- **Written problem**: Reproduce the lines of the listing below verbatim, starting at the line that contains "Where should I click to: Select Pharmaceutical" and continuing through the line that contains "pyautogui.click(x=237, y=597)", with both of those lines included.

Word and item position listing:
───

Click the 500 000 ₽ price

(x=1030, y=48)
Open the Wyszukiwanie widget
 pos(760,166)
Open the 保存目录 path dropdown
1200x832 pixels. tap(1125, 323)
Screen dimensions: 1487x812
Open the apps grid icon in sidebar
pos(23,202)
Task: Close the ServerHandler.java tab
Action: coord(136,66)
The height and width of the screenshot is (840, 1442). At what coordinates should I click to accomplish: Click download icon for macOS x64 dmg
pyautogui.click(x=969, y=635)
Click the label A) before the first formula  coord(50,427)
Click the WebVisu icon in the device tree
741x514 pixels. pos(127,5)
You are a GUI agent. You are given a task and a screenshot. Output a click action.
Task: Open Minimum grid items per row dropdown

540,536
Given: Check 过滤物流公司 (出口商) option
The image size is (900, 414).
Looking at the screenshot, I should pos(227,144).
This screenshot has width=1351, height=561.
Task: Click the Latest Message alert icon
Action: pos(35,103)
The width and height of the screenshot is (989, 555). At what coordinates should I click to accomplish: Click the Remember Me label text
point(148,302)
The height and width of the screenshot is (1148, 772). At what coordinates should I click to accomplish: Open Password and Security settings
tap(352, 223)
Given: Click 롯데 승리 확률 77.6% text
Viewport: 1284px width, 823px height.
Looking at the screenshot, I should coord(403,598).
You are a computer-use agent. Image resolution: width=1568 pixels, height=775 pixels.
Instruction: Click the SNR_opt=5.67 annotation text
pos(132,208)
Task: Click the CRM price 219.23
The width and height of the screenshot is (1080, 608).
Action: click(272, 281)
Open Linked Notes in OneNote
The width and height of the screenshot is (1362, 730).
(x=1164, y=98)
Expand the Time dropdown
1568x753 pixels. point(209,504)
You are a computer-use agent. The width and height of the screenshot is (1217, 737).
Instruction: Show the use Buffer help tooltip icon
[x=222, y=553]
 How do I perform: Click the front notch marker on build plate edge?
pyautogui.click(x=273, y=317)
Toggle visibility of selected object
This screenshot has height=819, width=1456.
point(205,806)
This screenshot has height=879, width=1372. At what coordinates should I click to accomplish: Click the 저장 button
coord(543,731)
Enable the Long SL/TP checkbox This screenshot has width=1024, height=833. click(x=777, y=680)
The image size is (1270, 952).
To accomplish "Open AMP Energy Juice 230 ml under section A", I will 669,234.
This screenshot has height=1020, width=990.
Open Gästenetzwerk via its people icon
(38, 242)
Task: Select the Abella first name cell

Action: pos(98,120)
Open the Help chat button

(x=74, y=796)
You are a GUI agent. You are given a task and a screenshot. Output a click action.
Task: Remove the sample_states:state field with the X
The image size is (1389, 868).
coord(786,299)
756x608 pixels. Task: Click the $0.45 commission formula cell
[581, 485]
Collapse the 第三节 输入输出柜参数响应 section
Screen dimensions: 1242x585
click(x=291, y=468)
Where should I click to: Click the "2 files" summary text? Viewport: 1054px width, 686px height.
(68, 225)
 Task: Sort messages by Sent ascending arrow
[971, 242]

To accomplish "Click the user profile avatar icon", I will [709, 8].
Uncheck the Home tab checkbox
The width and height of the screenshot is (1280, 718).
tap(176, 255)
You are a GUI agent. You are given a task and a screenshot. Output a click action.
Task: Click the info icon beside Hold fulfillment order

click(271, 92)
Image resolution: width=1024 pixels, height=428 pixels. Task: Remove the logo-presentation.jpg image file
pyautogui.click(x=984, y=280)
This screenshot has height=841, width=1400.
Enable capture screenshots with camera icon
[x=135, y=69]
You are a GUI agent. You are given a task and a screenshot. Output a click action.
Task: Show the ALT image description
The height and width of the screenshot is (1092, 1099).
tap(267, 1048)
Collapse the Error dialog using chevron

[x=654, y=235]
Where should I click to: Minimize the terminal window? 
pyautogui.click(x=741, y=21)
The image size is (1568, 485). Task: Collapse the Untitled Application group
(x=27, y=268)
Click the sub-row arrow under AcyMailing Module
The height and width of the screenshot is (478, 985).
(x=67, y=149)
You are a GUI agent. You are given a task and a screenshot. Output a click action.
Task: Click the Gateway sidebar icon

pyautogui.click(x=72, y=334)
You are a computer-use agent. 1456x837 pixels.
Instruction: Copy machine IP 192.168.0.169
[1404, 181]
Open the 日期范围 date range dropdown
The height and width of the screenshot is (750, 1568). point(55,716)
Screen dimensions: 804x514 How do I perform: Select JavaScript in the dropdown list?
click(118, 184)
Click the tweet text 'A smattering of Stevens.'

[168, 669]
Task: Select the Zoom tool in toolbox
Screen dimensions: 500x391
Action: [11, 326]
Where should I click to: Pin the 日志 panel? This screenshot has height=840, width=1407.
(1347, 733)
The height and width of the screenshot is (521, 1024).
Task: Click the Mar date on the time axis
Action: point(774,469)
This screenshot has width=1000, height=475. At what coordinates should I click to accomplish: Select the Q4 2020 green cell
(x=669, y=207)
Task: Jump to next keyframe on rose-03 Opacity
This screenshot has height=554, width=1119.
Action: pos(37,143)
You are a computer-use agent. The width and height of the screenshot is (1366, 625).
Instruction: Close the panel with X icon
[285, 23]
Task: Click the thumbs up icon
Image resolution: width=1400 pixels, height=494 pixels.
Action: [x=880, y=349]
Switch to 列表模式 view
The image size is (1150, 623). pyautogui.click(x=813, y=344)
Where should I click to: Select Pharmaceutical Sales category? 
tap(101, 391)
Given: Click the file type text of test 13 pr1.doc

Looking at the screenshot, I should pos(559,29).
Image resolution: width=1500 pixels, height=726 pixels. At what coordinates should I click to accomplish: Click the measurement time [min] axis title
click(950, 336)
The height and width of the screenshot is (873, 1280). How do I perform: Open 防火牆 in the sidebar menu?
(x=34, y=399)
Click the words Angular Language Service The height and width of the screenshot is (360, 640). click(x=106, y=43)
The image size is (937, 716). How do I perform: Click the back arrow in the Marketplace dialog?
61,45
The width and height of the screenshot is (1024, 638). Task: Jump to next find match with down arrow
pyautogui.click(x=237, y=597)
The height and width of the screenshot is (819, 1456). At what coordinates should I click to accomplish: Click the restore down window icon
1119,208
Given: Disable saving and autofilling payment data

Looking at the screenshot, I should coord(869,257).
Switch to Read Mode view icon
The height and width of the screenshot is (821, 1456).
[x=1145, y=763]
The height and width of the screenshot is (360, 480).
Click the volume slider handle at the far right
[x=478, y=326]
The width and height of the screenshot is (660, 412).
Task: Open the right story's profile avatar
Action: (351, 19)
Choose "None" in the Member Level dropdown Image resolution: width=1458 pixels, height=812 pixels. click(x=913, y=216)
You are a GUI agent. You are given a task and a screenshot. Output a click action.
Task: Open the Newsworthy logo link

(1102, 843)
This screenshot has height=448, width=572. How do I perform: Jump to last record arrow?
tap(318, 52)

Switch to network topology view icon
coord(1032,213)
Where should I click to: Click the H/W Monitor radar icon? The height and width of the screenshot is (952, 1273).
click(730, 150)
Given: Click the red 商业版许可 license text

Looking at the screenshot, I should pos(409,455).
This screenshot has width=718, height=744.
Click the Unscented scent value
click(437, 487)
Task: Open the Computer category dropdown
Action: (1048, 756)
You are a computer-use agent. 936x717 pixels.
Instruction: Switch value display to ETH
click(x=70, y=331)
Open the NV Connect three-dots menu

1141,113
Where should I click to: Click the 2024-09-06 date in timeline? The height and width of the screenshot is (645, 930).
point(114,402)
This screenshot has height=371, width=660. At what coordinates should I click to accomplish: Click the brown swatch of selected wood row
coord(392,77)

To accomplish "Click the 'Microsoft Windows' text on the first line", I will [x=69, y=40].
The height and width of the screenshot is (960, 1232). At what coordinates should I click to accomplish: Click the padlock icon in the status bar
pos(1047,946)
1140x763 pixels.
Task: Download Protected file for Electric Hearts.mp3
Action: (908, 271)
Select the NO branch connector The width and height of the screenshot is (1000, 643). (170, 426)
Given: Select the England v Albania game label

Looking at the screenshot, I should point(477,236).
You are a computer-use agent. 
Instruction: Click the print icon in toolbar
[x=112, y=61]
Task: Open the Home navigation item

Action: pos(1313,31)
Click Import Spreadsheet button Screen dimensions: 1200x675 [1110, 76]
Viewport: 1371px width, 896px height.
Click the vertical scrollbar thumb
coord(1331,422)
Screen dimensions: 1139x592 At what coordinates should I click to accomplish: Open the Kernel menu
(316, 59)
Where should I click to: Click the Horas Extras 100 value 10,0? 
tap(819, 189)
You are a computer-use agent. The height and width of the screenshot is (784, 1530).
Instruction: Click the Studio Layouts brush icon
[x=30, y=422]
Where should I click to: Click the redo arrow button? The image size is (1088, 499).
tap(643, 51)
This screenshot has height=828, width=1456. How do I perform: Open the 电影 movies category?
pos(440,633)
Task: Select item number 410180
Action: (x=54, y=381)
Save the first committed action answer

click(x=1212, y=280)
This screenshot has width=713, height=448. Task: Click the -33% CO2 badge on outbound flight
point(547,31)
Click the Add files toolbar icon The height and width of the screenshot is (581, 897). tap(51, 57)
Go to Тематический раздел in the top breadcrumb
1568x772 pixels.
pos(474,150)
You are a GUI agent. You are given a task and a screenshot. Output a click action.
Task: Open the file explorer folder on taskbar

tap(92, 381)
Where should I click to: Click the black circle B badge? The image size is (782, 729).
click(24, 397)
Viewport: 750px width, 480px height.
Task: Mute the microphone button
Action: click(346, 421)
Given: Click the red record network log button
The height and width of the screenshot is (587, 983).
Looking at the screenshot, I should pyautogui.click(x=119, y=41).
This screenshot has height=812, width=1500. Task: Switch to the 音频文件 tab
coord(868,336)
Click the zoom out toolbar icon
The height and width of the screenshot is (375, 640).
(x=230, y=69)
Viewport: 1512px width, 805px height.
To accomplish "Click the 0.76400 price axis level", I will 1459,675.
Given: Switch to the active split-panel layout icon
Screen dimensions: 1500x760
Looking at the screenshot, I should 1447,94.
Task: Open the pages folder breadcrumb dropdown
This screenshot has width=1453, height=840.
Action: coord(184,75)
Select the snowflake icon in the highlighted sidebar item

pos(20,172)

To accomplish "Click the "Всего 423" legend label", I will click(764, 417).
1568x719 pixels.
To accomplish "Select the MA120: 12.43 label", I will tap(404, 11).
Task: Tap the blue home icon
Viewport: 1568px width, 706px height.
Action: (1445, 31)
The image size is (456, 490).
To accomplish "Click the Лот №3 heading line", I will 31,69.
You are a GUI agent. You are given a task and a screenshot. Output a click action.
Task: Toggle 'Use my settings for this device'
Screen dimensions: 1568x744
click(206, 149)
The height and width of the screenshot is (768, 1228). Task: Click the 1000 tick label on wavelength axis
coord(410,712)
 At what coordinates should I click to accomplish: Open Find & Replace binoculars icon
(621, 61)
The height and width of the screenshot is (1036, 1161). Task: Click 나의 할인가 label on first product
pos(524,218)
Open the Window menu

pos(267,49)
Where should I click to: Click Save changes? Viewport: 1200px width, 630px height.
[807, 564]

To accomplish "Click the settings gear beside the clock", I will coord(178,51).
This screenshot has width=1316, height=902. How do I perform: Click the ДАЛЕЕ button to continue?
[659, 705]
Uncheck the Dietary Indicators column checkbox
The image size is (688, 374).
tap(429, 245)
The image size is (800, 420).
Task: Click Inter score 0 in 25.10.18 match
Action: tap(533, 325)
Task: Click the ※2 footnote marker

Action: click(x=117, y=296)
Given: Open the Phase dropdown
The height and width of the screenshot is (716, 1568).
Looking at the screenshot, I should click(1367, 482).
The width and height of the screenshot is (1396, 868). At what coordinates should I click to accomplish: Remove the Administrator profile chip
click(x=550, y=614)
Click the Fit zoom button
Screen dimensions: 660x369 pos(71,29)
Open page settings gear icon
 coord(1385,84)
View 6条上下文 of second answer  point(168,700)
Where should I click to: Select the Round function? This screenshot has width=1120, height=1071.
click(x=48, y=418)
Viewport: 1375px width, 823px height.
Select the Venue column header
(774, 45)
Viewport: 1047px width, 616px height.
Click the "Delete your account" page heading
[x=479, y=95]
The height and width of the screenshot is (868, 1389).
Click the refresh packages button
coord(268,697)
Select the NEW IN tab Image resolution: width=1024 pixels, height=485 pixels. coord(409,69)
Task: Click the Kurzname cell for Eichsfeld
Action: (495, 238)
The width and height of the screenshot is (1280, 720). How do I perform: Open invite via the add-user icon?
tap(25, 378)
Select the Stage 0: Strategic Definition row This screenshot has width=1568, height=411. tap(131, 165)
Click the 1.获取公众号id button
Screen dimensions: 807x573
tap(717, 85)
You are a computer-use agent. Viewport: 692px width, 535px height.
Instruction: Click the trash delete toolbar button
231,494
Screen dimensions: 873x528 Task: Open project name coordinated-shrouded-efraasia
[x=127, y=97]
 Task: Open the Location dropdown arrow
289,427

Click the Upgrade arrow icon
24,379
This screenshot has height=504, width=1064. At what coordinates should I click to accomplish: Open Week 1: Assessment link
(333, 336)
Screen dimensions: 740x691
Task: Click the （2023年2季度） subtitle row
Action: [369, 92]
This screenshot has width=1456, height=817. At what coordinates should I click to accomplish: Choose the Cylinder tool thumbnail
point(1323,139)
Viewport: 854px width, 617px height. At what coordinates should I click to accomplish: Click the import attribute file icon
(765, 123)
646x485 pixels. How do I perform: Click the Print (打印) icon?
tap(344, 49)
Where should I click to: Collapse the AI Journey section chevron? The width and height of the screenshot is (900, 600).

───

- **Response to this exercise**:
Where should I click to: Select Pharmaceutical Sales category? 
tap(101, 391)
Given: Click the file type text of test 13 pr1.doc

Looking at the screenshot, I should pos(559,29).
Image resolution: width=1500 pixels, height=726 pixels. At what coordinates should I click to accomplish: Click the measurement time [min] axis title
click(950, 336)
The height and width of the screenshot is (873, 1280). How do I perform: Open 防火牆 in the sidebar menu?
(x=34, y=399)
Click the words Angular Language Service The height and width of the screenshot is (360, 640). click(x=106, y=43)
The image size is (937, 716). How do I perform: Click the back arrow in the Marketplace dialog?
61,45
The width and height of the screenshot is (1024, 638). Task: Jump to next find match with down arrow
pyautogui.click(x=237, y=597)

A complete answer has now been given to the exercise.